TASK DIRECTIONS: The entries below are to be reproduced in full, exactly as written.

Stored records
+ + + + +

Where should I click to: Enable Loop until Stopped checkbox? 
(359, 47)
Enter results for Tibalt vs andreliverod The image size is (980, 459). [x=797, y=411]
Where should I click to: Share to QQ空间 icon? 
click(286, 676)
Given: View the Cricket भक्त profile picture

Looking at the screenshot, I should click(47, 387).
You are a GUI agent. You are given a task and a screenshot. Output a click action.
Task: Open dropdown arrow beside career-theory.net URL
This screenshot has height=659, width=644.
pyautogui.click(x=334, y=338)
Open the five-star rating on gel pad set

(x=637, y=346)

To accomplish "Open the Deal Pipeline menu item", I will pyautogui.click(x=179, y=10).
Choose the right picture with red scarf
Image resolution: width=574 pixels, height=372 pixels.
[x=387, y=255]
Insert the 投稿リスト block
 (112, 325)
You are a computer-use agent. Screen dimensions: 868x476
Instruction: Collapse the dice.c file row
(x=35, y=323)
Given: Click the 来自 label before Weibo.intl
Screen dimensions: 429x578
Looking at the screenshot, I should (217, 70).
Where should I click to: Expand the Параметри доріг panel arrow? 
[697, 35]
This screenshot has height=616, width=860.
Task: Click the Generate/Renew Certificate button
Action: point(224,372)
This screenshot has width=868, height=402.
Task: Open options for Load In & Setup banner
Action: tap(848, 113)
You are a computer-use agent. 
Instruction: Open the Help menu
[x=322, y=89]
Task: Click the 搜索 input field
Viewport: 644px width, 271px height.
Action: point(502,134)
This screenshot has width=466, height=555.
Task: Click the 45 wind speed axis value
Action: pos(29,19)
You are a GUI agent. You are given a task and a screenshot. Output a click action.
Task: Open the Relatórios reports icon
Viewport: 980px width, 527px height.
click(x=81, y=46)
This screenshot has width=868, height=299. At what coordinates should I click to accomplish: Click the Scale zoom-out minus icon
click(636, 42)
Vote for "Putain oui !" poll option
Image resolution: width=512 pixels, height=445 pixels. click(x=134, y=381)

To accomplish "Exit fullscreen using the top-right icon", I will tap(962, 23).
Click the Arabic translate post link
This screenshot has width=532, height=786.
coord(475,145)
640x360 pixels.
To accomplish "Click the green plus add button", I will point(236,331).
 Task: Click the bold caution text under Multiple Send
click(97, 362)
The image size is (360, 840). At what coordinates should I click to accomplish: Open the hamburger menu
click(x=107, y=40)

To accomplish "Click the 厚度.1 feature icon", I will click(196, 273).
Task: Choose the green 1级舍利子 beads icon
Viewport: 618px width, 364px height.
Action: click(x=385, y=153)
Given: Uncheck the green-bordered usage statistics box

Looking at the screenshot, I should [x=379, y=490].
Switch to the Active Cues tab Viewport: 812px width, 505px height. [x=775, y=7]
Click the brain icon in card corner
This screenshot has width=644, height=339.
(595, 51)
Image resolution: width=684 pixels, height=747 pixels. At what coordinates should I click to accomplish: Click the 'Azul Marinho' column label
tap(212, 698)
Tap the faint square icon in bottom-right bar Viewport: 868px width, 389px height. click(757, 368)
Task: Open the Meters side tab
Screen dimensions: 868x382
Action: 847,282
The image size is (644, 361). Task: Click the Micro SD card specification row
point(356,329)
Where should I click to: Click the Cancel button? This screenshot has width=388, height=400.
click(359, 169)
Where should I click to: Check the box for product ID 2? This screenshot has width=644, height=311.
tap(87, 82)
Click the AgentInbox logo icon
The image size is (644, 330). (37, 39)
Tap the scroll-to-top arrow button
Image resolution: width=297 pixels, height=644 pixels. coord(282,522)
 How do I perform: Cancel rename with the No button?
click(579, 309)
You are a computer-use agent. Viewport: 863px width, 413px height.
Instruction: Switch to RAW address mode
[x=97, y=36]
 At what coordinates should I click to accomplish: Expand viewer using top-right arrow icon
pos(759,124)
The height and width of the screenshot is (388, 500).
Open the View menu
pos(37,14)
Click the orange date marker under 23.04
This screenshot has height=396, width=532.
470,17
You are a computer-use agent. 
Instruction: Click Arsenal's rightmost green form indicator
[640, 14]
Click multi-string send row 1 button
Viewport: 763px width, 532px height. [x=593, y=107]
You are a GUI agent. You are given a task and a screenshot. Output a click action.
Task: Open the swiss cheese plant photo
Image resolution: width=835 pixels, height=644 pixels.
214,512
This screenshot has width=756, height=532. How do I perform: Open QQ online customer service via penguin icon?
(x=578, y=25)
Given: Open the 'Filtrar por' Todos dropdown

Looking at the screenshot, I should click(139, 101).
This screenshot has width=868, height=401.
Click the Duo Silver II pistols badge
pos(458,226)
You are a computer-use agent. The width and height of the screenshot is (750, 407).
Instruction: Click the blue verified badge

+ + + + +

FINAL ANSWER:
Where should I click to: Enable Loop until Stopped checkbox? 
(359, 47)
Enter results for Tibalt vs andreliverod The image size is (980, 459). [x=797, y=411]
Where should I click to: Share to QQ空间 icon? 
click(286, 676)
Given: View the Cricket भक्त profile picture

Looking at the screenshot, I should click(47, 387).
You are a GUI agent. You are given a task and a screenshot. Output a click action.
Task: Open dropdown arrow beside career-theory.net URL
This screenshot has height=659, width=644.
pyautogui.click(x=334, y=338)
Open the five-star rating on gel pad set

(x=637, y=346)

To accomplish "Open the Deal Pipeline menu item", I will pyautogui.click(x=179, y=10).
Choose the right picture with red scarf
Image resolution: width=574 pixels, height=372 pixels.
[x=387, y=255]
Insert the 投稿リスト block
 (112, 325)
You are a computer-use agent. Screen dimensions: 868x476
Instruction: Collapse the dice.c file row
(x=35, y=323)
Given: Click the 来自 label before Weibo.intl
Screen dimensions: 429x578
Looking at the screenshot, I should (217, 70).
Where should I click to: Expand the Параметри доріг panel arrow? 
[697, 35]
This screenshot has height=616, width=860.
Task: Click the Generate/Renew Certificate button
Action: point(224,372)
This screenshot has width=868, height=402.
Task: Open options for Load In & Setup banner
Action: tap(848, 113)
You are a computer-use agent. 
Instruction: Open the Help menu
[x=322, y=89]
Task: Click the 搜索 input field
Viewport: 644px width, 271px height.
Action: point(502,134)
This screenshot has width=466, height=555.
Task: Click the 45 wind speed axis value
Action: pos(29,19)
You are a GUI agent. You are given a task and a screenshot. Output a click action.
Task: Open the Relatórios reports icon
Viewport: 980px width, 527px height.
click(x=81, y=46)
This screenshot has width=868, height=299. At what coordinates should I click to accomplish: Click the Scale zoom-out minus icon
click(636, 42)
Vote for "Putain oui !" poll option
Image resolution: width=512 pixels, height=445 pixels. click(x=134, y=381)

To accomplish "Exit fullscreen using the top-right icon", I will tap(962, 23).
Click the Arabic translate post link
This screenshot has width=532, height=786.
coord(475,145)
640x360 pixels.
To accomplish "Click the green plus add button", I will point(236,331).
 Task: Click the bold caution text under Multiple Send
click(97, 362)
The image size is (360, 840). At what coordinates should I click to accomplish: Open the hamburger menu
click(x=107, y=40)

To accomplish "Click the 厚度.1 feature icon", I will click(196, 273).
Task: Choose the green 1级舍利子 beads icon
Viewport: 618px width, 364px height.
Action: click(x=385, y=153)
Given: Uncheck the green-bordered usage statistics box

Looking at the screenshot, I should [x=379, y=490].
Switch to the Active Cues tab Viewport: 812px width, 505px height. [x=775, y=7]
Click the brain icon in card corner
This screenshot has width=644, height=339.
(595, 51)
Image resolution: width=684 pixels, height=747 pixels. At what coordinates should I click to accomplish: Click the 'Azul Marinho' column label
tap(212, 698)
Tap the faint square icon in bottom-right bar Viewport: 868px width, 389px height. click(757, 368)
Task: Open the Meters side tab
Screen dimensions: 868x382
Action: 847,282
The image size is (644, 361). Task: Click the Micro SD card specification row
point(356,329)
Where should I click to: Click the Cancel button? This screenshot has width=388, height=400.
click(359, 169)
Where should I click to: Check the box for product ID 2? This screenshot has width=644, height=311.
tap(87, 82)
Click the AgentInbox logo icon
The image size is (644, 330). (37, 39)
Tap the scroll-to-top arrow button
Image resolution: width=297 pixels, height=644 pixels. coord(282,522)
 How do I perform: Cancel rename with the No button?
click(579, 309)
You are a computer-use agent. Viewport: 863px width, 413px height.
Instruction: Switch to RAW address mode
[x=97, y=36]
 At what coordinates should I click to accomplish: Expand viewer using top-right arrow icon
pos(759,124)
The height and width of the screenshot is (388, 500).
Open the View menu
pos(37,14)
Click the orange date marker under 23.04
This screenshot has height=396, width=532.
470,17
You are a computer-use agent. 
Instruction: Click Arsenal's rightmost green form indicator
[640, 14]
Click multi-string send row 1 button
Viewport: 763px width, 532px height. [x=593, y=107]
You are a GUI agent. You are given a task and a screenshot. Output a click action.
Task: Open the swiss cheese plant photo
Image resolution: width=835 pixels, height=644 pixels.
214,512
This screenshot has width=756, height=532. How do I perform: Open QQ online customer service via penguin icon?
(x=578, y=25)
Given: Open the 'Filtrar por' Todos dropdown

Looking at the screenshot, I should click(139, 101).
This screenshot has width=868, height=401.
Click the Duo Silver II pistols badge
pos(458,226)
You are a computer-use agent. The width and height of the screenshot is (750, 407).
Instruction: Click the blue verified badge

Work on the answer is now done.